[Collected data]
%%
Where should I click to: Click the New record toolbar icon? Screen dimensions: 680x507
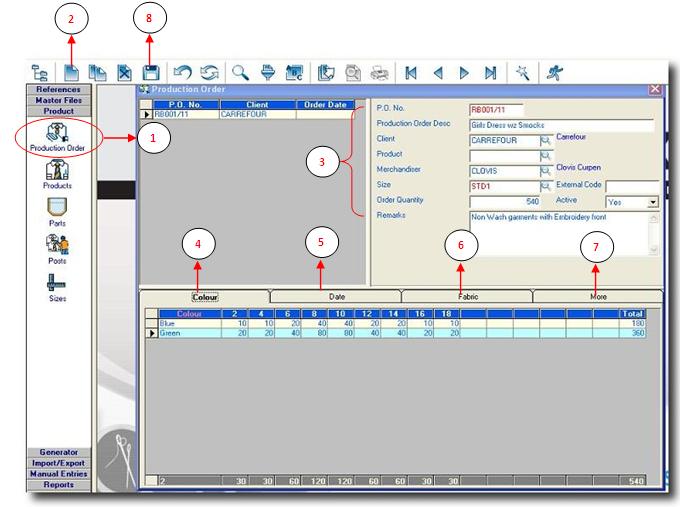pos(71,73)
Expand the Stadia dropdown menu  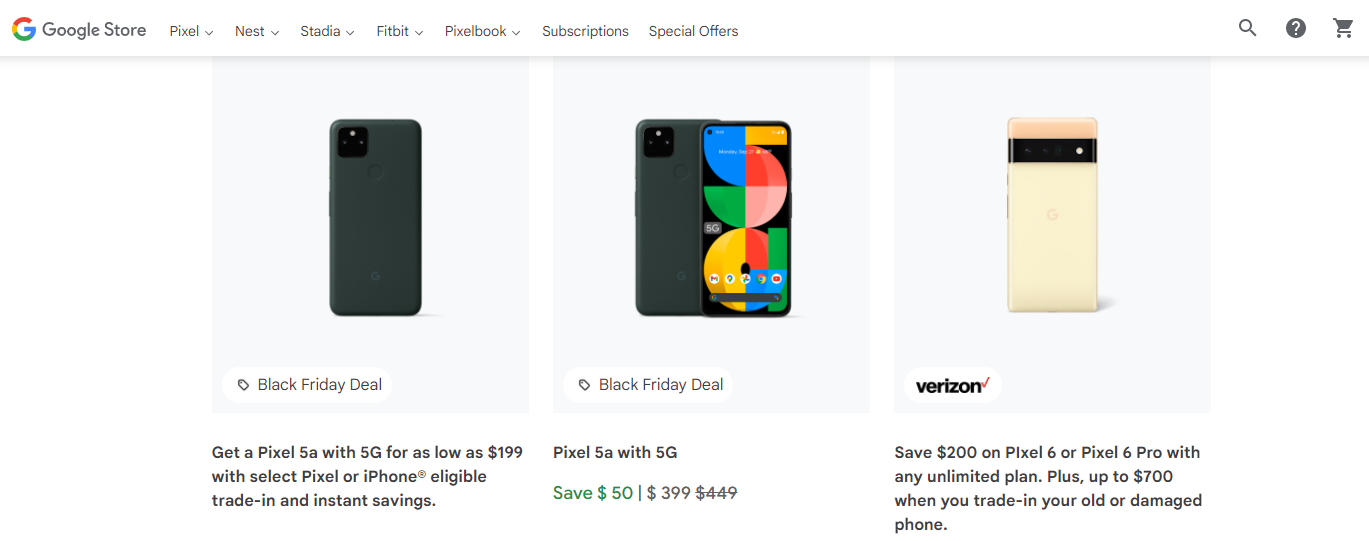(328, 31)
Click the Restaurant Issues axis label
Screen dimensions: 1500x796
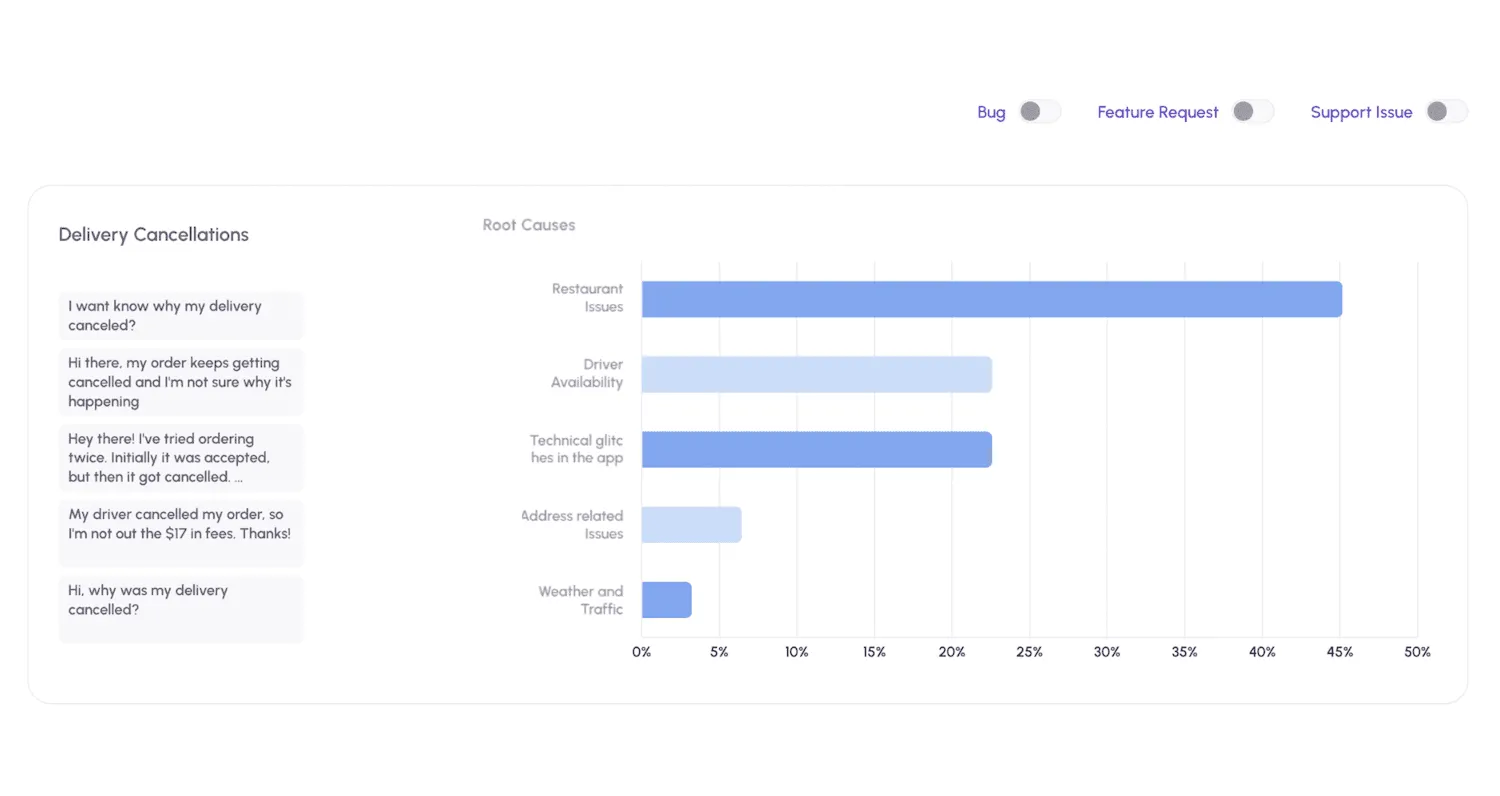588,298
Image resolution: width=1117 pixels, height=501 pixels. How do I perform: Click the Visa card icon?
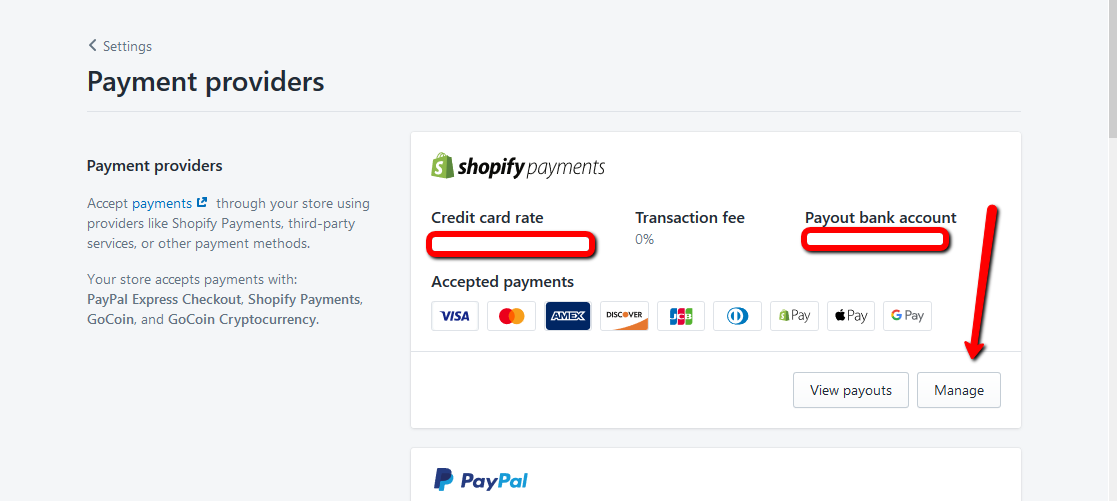[455, 316]
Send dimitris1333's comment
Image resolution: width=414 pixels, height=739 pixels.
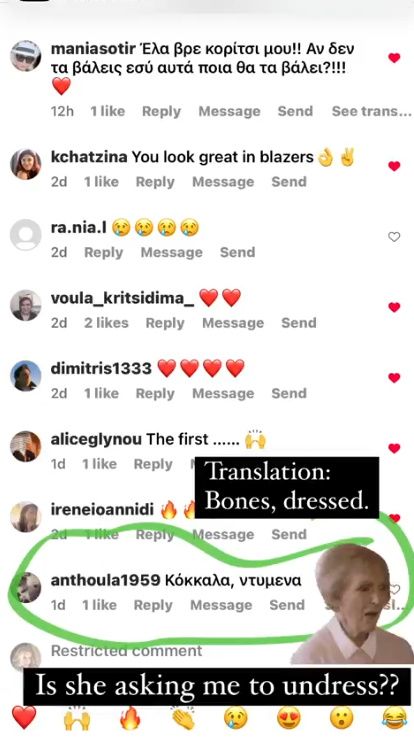tap(289, 394)
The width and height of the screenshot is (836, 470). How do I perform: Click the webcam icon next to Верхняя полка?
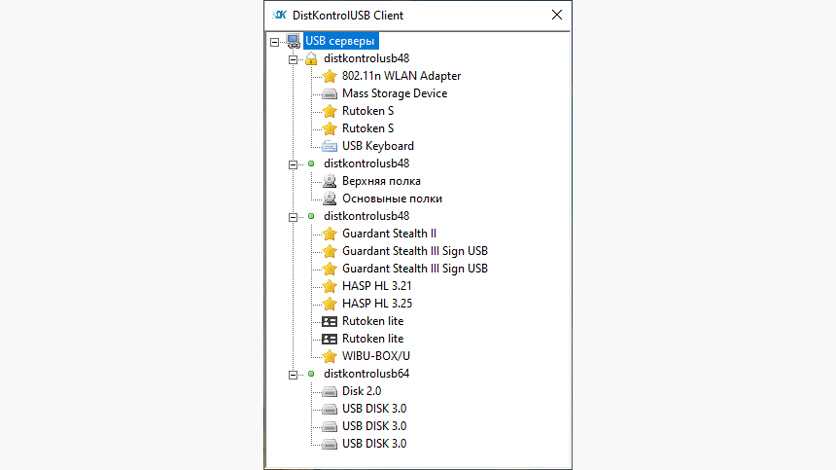point(330,181)
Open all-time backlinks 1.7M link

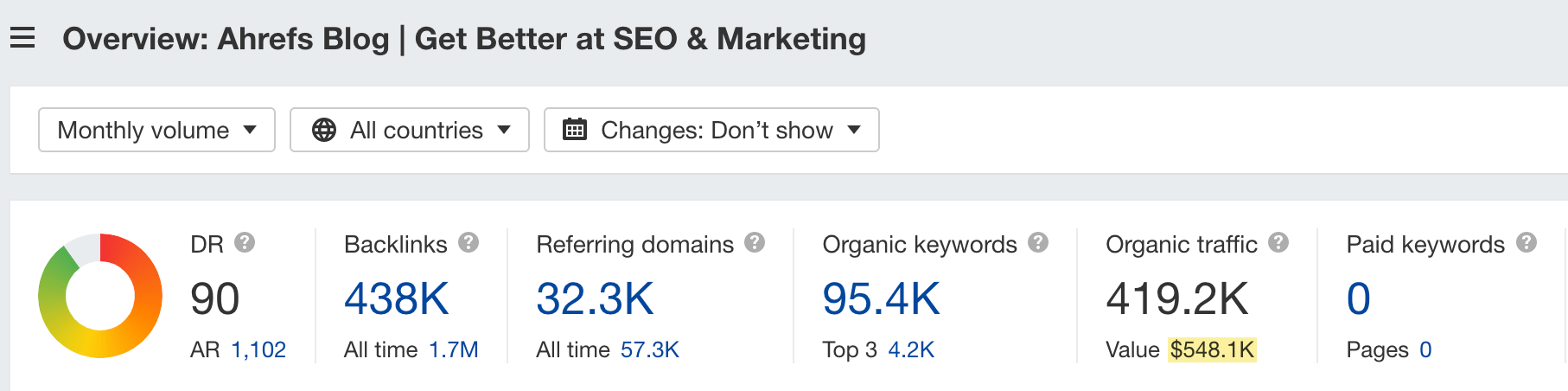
%%
### REQUIRED ACTION
After locating the line with "Screen dimensions: 1500x796", transcribe it and the rest of the data above exactly as written, without any picture.

### WRITTEN RESPONSE
Screen dimensions: 1500x796
588,298
Image resolution: width=1117 pixels, height=501 pixels. How do I perform: Click the Visa card icon?
[455, 316]
Send dimitris1333's comment
Image resolution: width=414 pixels, height=739 pixels.
tap(289, 394)
The width and height of the screenshot is (836, 470). How do I perform: Click the webcam icon next to Верхняя полка?
point(330,181)
Open all-time backlinks 1.7M link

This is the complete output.